--- Supplied data ---
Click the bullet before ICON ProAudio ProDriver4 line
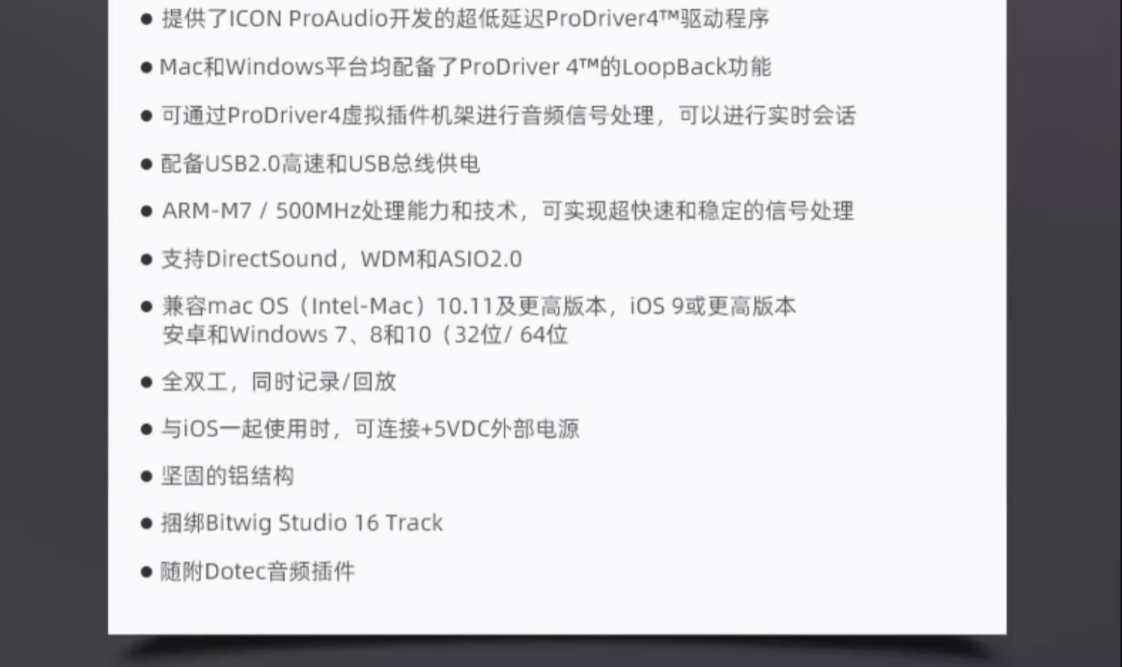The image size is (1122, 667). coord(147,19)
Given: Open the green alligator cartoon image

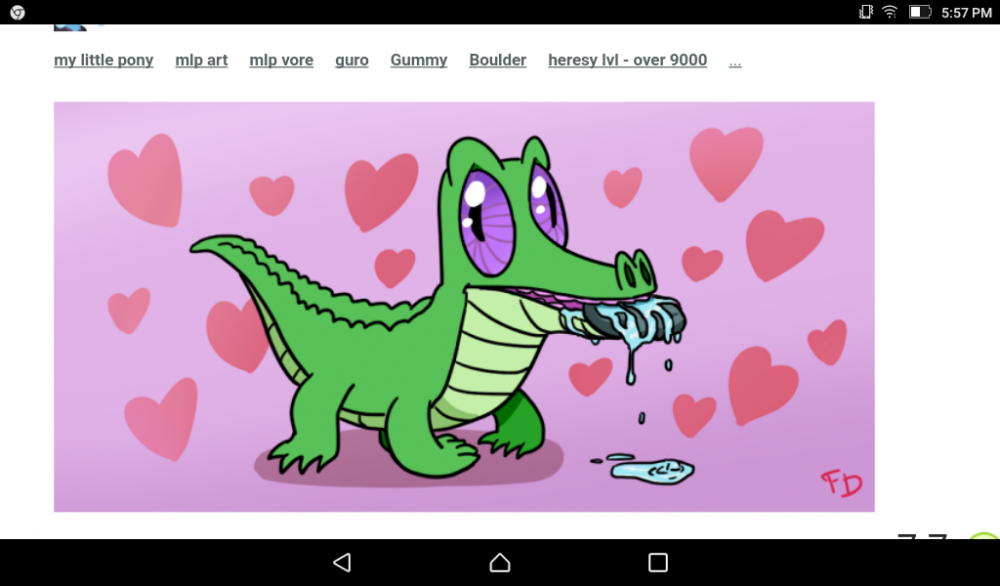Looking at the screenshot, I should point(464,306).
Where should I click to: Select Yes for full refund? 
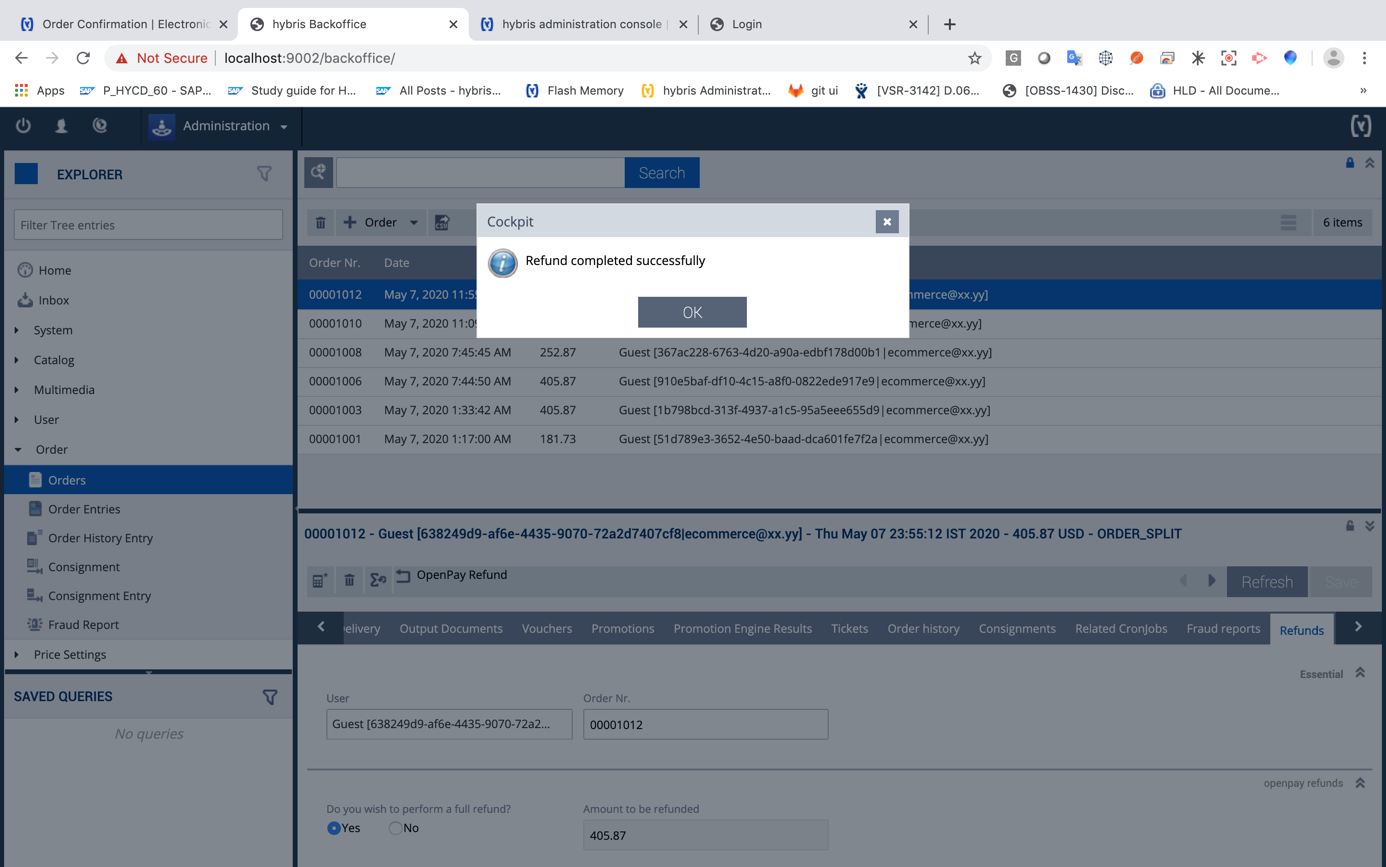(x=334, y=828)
---
**Task item**:
What you return should be the whole listing, word for word, without its pictures.

**Solution**:
Click the bullet before ICON ProAudio ProDriver4 line
The image size is (1122, 667). coord(147,19)
Given: Open the green alligator cartoon image

Looking at the screenshot, I should point(464,306).
Where should I click to: Select Yes for full refund? 
(x=334, y=828)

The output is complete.